Two confirmed fires and over 12,000 affected vehicles later, Mercedes-Benz finally admits software can’t fix everything. The luxury automaker just escalated its EQB electric SUV recall from digital Band-Aids to complete battery pack replacement—a costly acknowledgment that their initial fixes weren’t cutting it.

When Software Updates Meet Hardware Reality

Two previous recall attempts using software monitoring proved insufficient to prevent battery fires.

The root problem lies in early-production battery cells from supplier Farasis Energy that can trigger internal short circuits, especially when your battery charge hits higher levels. Mercedes tried twice before to solve this through software updates designed to monitor battery behavior more closely. But after additional analysis and more incidents discovered internationally, the company concluded that software-based monitoring “cannot be fully confirmed” to prevent thermal events across all affected vehicles. Translation: they needed a hardware solution for a hardware problem.

Your EQB Needs Immediate Attention

Current safety restrictions require outdoor parking and limited charging until battery replacement.

If you own a 2022-2024 EQB250+, EQB300 4MATIC, or EQB350 4MATIC, you’re living with some serious restrictions right now:

  • Park outdoors and away from structures—thermal events while parked can happen without warning
  • Limit charging to 80% maximum to reduce stress on those problematic battery cells

Mercedes documented two confirmed fire incidents in the U.S. before their initial software fix, proving this isn’t theoretical risk. Owner notification letters go out February 27, with repair scheduling information following in early April.

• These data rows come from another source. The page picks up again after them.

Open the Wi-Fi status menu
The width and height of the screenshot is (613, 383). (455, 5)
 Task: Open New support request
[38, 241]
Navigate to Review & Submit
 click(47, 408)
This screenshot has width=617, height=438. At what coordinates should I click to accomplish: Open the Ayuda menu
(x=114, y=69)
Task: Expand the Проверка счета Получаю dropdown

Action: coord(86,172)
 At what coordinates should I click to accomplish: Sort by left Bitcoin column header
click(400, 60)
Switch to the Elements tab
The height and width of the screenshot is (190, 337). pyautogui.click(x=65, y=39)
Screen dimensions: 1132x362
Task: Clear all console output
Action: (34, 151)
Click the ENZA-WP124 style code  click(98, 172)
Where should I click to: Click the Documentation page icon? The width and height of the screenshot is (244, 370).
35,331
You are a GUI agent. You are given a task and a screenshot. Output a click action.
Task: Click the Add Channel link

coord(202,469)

What This Means for Electric Vehicle Trust

The recall exposes quality control challenges in the rapidly scaling EV battery supply chain.

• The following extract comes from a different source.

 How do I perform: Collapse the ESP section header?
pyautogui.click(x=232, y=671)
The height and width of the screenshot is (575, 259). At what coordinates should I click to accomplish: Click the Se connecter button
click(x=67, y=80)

This recall reads like a masterclass in what happens when automakers rush to electrify without bulletproof supplier vetting. Farasis Energy’s early production runs clearly had quality issues later resolved in post-July 2024 manufacturing—but that leaves thousands of customers dealing with defective batteries. For an industry already fighting range anxiety and charging infrastructure concerns, having luxury EVs require outdoor parking due to fire risk isn’t exactly the confidence booster electric vehicles need.

Current EQB owners should contact Mercedes-Benz at 800-367-6372 or the NHTSA vehicle-safety hotline at 888-327-4236. While this recall represents a comprehensive fix rather than another software patch, it also serves as a stark reminder that early adoption of new EV platforms comes with real risks—sometimes literally explosive ones.